[TASK TO COMPLETE] Without leaving out a single line, restate the entries below exactly.

Stored records
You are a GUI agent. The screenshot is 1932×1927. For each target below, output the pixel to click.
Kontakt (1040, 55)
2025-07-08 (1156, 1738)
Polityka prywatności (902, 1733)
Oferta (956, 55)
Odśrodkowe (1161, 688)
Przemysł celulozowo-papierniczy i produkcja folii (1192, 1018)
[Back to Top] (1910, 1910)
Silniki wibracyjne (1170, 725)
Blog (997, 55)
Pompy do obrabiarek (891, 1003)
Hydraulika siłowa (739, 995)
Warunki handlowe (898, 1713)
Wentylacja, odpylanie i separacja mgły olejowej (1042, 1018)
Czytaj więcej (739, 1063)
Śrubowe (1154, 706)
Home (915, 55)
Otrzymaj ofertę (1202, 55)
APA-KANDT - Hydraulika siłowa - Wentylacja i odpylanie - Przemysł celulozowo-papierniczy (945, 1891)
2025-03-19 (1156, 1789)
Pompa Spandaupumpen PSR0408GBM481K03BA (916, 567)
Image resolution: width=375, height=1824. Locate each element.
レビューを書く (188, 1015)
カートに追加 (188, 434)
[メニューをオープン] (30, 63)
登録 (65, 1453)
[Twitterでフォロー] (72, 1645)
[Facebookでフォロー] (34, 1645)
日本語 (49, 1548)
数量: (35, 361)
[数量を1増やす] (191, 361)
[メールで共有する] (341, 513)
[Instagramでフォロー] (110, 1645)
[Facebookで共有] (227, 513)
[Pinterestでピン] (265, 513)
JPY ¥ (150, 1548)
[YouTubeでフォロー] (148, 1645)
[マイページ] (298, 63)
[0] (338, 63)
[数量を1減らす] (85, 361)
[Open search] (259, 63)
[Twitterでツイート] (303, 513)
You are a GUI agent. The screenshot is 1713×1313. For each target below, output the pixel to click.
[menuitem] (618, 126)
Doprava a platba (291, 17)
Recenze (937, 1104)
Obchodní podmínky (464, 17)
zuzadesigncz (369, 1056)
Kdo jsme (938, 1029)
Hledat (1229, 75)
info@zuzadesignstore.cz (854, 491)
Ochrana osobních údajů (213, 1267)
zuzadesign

[SOLUTION FOR THIS EXERCISE]
You are a GUI agent. The screenshot is 1932×1927. For each target below, output the pixel to click.
Kontakt (1040, 55)
2025-07-08 (1156, 1738)
Polityka prywatności (902, 1733)
Oferta (956, 55)
Odśrodkowe (1161, 688)
Przemysł celulozowo-papierniczy i produkcja folii (1192, 1018)
[Back to Top] (1910, 1910)
Silniki wibracyjne (1170, 725)
Blog (997, 55)
Pompy do obrabiarek (891, 1003)
Hydraulika siłowa (739, 995)
Warunki handlowe (898, 1713)
Wentylacja, odpylanie i separacja mgły olejowej (1042, 1018)
Czytaj więcej (739, 1063)
Śrubowe (1154, 706)
Home (915, 55)
Otrzymaj ofertę (1202, 55)
APA-KANDT - Hydraulika siłowa - Wentylacja i odpylanie - Przemysł celulozowo-papierniczy (945, 1891)
2025-03-19 (1156, 1789)
Pompa Spandaupumpen PSR0408GBM481K03BA (916, 567)
Image resolution: width=375, height=1824. Locate each element.
レビューを書く (188, 1015)
カートに追加 (188, 434)
[メニューをオープン] (30, 63)
登録 (65, 1453)
[Twitterでフォロー] (72, 1645)
[Facebookでフォロー] (34, 1645)
日本語 (49, 1548)
数量: (35, 361)
[数量を1増やす] (191, 361)
[メールで共有する] (341, 513)
[Instagramでフォロー] (110, 1645)
[Facebookで共有] (227, 513)
[Pinterestでピン] (265, 513)
JPY ¥ (150, 1548)
[YouTubeでフォロー] (148, 1645)
[マイページ] (298, 63)
[0] (338, 63)
[数量を1減らす] (85, 361)
[Open search] (259, 63)
[Twitterでツイート] (303, 513)
You are a GUI agent. The screenshot is 1713×1313. For each target below, output the pixel to click.
[menuitem] (618, 126)
Doprava a platba (291, 17)
Recenze (937, 1104)
Obchodní podmínky (464, 17)
zuzadesigncz (369, 1056)
Kdo jsme (938, 1029)
Hledat (1229, 75)
info@zuzadesignstore.cz (854, 491)
Ochrana osobních údajů (213, 1267)
zuzadesign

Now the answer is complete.